With the maturity of carbon trading market， carbon emission allowances and certified emission reductions have become factors that must be considered in the microgrid operation optimization. To address the difficulties posed by source-load uncertainties during operation optimization， a multi-stage robust optimization model taking the carbon trading system into account is proposed. Initially， the uncertain sets of microgrid sources and loads and the microgrid carbon trading system are described， and a series of feasibility constraints ensuring the robustness and unpredictability of the microgrid are established accordingly. For the constraints related to the temporal coupling between gas-fired units and energy storage devices， implicit decision rules are employed to introduce auxiliary variables and new unpredictability constraints， and the model is reformulated to determine the start-stop strategy of the gas-fired units and the range of the battery's state of charge. Subsequently， an intra-day real-time rolling model is established to ascertain the real-time output of each component， achieving real-time optimized scheduling of the microgrid. Finally， actual data from a region in Jiangsu Province is used in a case study to analyze and verify the effectiveness of the proposed scheduling model. However， it is noted that under the premise of fully optimizing renewable energy sources， simply changing the price of carbon allowances has a weak impact on the operation of the microgrid.

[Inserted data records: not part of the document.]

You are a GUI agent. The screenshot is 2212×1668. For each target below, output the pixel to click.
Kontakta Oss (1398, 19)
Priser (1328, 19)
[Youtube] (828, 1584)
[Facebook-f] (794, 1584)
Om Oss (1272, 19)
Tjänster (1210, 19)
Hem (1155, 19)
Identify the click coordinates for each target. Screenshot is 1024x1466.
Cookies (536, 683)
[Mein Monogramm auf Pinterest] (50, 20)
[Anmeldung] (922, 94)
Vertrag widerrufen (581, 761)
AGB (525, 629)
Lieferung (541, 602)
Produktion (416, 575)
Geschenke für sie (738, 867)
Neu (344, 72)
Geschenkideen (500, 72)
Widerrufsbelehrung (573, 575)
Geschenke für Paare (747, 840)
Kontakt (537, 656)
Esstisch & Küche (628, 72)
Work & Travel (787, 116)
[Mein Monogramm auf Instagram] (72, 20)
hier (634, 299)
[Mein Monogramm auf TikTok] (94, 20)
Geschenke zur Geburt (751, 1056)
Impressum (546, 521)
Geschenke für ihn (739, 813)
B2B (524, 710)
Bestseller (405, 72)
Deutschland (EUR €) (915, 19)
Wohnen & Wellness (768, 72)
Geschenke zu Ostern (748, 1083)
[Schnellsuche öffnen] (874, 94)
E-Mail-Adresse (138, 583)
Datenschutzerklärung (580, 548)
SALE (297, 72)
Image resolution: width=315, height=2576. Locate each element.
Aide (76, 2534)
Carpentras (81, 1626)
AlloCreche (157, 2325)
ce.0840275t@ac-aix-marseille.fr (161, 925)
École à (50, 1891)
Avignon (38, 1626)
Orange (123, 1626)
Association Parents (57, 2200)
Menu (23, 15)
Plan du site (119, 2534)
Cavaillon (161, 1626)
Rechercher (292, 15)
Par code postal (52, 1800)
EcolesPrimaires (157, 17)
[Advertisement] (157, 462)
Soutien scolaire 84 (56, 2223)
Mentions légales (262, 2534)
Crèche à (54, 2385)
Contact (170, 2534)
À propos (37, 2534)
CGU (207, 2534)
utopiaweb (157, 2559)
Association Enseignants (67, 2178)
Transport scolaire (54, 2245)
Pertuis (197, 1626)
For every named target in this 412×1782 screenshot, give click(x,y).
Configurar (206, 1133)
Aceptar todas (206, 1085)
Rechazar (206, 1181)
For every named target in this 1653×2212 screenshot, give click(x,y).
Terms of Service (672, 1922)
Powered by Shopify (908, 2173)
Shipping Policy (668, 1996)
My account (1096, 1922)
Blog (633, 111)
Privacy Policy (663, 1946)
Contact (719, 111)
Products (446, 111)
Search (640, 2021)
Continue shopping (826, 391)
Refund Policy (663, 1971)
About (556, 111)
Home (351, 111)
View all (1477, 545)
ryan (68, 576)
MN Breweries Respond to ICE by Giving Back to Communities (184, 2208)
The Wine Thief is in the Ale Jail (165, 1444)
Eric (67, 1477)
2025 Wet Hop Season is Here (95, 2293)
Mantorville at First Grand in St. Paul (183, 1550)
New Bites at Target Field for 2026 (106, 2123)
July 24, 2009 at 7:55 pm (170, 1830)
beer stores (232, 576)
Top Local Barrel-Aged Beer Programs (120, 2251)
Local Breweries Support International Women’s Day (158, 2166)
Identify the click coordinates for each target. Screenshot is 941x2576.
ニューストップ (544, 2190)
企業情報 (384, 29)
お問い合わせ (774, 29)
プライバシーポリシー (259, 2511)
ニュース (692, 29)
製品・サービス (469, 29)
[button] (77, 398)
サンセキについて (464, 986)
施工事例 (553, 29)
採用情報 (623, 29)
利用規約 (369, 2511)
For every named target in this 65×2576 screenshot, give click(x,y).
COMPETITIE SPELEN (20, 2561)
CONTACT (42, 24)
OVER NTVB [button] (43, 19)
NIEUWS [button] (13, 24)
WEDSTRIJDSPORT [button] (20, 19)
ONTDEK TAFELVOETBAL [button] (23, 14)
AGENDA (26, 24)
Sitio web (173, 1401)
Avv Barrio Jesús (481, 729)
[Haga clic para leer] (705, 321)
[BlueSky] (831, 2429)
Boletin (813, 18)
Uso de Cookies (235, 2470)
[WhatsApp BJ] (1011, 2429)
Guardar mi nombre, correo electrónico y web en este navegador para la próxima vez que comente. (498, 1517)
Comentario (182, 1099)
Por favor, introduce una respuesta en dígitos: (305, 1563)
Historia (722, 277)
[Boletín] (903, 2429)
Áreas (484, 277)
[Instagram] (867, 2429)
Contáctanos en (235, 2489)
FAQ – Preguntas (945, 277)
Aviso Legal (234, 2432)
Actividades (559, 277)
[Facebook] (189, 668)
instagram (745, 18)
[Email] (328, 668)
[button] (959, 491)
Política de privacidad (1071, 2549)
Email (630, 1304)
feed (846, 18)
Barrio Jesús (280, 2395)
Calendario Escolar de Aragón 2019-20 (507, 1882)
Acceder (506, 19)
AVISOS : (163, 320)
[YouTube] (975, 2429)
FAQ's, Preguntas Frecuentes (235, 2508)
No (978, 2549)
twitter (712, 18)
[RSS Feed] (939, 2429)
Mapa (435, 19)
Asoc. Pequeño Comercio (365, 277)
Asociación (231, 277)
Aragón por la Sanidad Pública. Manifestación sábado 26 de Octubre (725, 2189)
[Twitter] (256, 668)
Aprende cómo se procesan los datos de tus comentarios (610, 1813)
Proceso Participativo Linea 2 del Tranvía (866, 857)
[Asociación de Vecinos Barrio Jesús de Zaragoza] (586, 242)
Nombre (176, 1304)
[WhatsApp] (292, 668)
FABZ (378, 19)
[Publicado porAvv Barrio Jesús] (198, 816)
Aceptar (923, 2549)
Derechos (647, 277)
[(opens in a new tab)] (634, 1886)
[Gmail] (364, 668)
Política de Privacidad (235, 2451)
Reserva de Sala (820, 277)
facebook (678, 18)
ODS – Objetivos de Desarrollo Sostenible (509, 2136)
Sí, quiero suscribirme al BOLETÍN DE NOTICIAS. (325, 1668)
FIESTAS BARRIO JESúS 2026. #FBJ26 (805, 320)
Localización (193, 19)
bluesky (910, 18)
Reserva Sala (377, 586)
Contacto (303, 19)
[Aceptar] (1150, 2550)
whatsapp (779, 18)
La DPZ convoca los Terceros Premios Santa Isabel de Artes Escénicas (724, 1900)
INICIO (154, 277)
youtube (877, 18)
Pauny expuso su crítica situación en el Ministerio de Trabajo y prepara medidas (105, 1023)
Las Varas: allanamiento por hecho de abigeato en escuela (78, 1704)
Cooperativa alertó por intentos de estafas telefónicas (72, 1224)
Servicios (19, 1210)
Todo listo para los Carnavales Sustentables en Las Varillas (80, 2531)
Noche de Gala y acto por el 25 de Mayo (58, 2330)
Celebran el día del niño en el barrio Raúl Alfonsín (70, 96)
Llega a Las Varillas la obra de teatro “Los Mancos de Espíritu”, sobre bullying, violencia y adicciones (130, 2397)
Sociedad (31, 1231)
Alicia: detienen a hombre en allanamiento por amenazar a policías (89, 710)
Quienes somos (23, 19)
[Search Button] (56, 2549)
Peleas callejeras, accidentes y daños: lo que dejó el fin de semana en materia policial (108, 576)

Key words: microgrid, robust optimization, unpredictability, carbon trading system, energy storage device, carbon emission allowance, certified emission reduction

CLC Number:

TM73

PENG Leyao, MA Gang, CHEN Yonghua, YAN Yunsong, LAI Yening, LI Zhukun, LIU Dongyang, TANG Jing. Multi-stage robust optimization operation of microgrids considering carbon trading systems[J]. Integrated Intelligent Energy, 2024, 46(9): 9-19.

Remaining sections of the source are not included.